━━ PASSAGE ━━

Polis provides a built-in explorer for your smart contracts. No need to use any of the public explorers. Instead, the Polis dashboard enables you to track all of the token transfers and transactions handled by your smart contracts. This is a great example of how projects are trying to aggregate all the tools needed by users and developers in the same place, making the commodities easier to use. Right now, the only tools developers have to track the activity of their smart contracts are public explorers. If they want to track the activity of all the smart contracts within their application, they need to build their own tool, or make dedicated queries for each smart contract. With Polis’s transaction manager, all the transactions for an application can be checked in the same place, even if it comprises several smart contracts.
But Polis not only displays the information about transactions shown by classic explorers. It also includes a monitoring and alerting middleware that allows developers to track additional information about the activity of their smart contracts, such as:
Collectively, this adds up to everything needed to gather metrics from the use of the application at a smart contract level. Measuring decentralized application is not easy, because there is no central infrastructure orchestrating the whole operation of the system — and we can’t improve what we can’t measure. Polis makes it significantly easier to gather metrics about our decentralized applications, so that we can improve them.

━━━
━━ PROVIDED MATERIAL ━━

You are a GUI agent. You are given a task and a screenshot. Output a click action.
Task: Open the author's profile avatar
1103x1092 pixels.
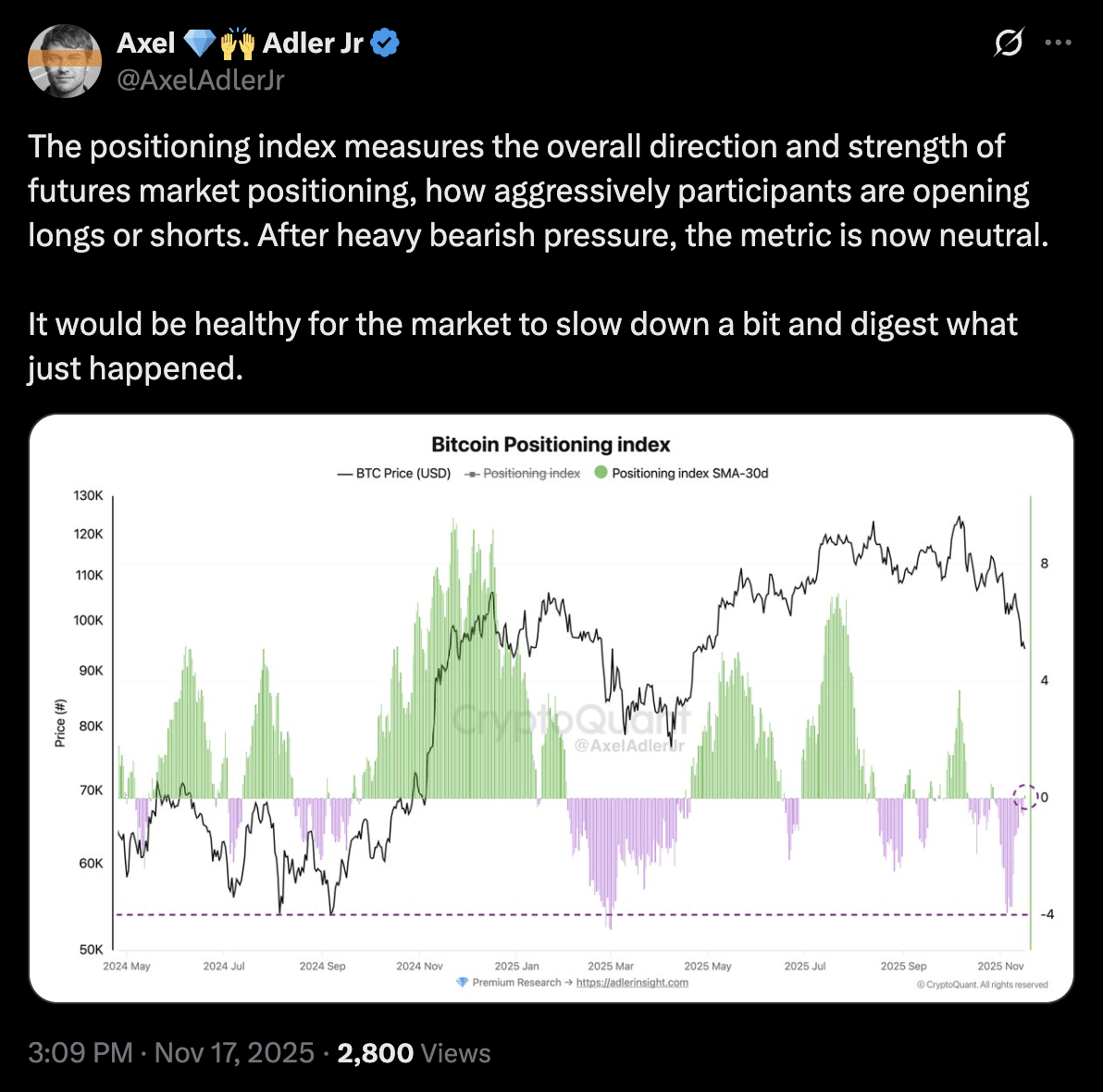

━━━

REQUIRED WORK — Continue the passage on the Polis dashboard, starting after its final sentence. The listing is separate from the Polis passage.

RESPONSE TO THIS TASK —
I chose Polis to illustrate the power of blockchain middleware because it aggregates services from the different categories described above: from upper-level middleware like the smart contract API service to low-level middleware like the Application Manager, and protocol middleware such as the smart contract domain service. If you want to try all of these services yourself, check out this tutorial, which walks you through the use of different Polis services over testnet (no need for real Ether to perform transactions).
To summarize, I believe that blockchain middleware will lower the barriers for innovation and adoption in the blockchain world. By abstracting from the low-level complexities of blockchain technology, DApps will become more user-friendly, while engineers with different backgrounds and from other fields will be able to build decentralized services themselves, with little to no blockchain expertise. And all this while we invest on making the Internet more decentralized and open for everyone.
I can’t wait to see the great ideas that people from other fields and without blockchain expertise come up with once they start building their services by leveraging middleware software. Is the next Google or Amazon coming from the blockchain space? We’ll see. What is clear is that the future looks bright!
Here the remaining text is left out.